§ WHAT YOU ARE ASKED TO DO: Once every line below with "page" has been counted, state the total and nothing else.

[[ DATASET RECORDS, beginning ]]

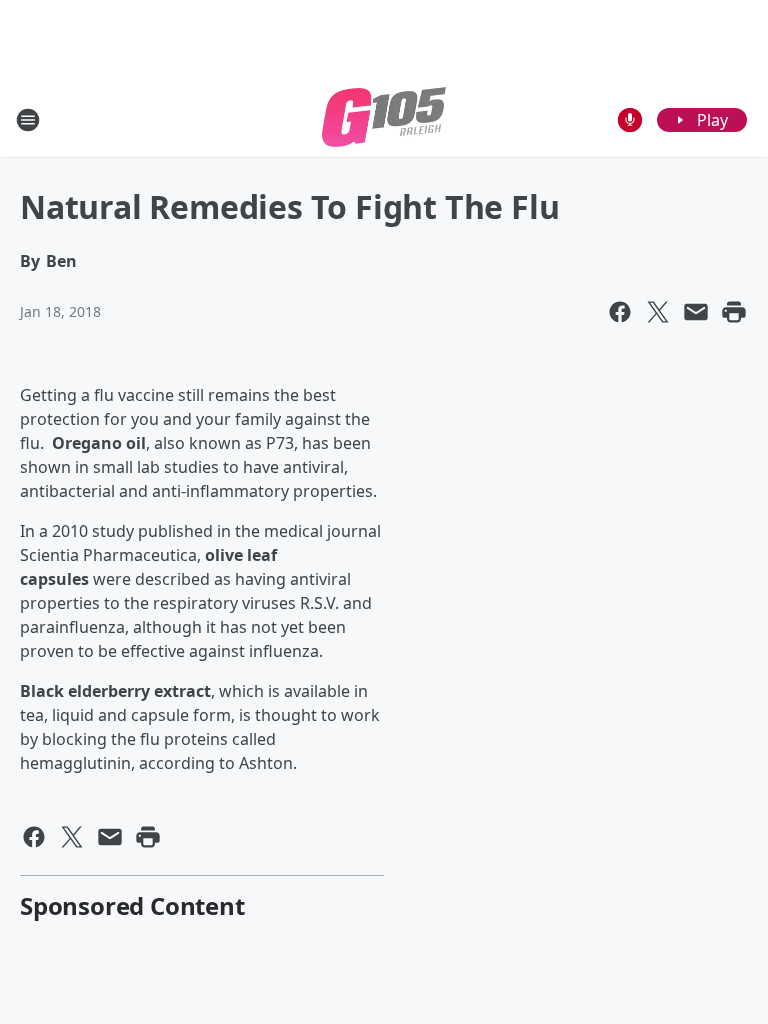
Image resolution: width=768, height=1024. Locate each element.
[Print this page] (734, 312)
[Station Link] (384, 119)
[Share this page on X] (658, 312)
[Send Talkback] (630, 120)
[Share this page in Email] (696, 312)
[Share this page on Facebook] (620, 312)
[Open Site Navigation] (28, 120)
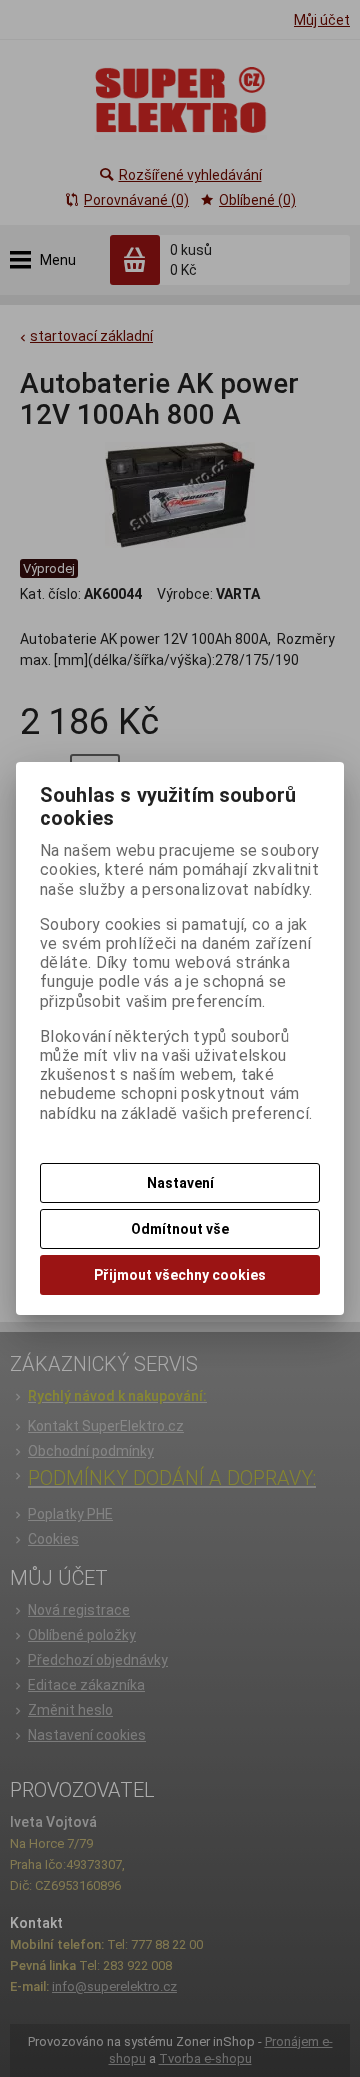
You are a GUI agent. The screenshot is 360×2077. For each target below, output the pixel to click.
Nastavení (180, 1183)
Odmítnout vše (180, 1229)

[[ DATASET RECORDS, end ]]

§ EXERCISE OUTPUT: 4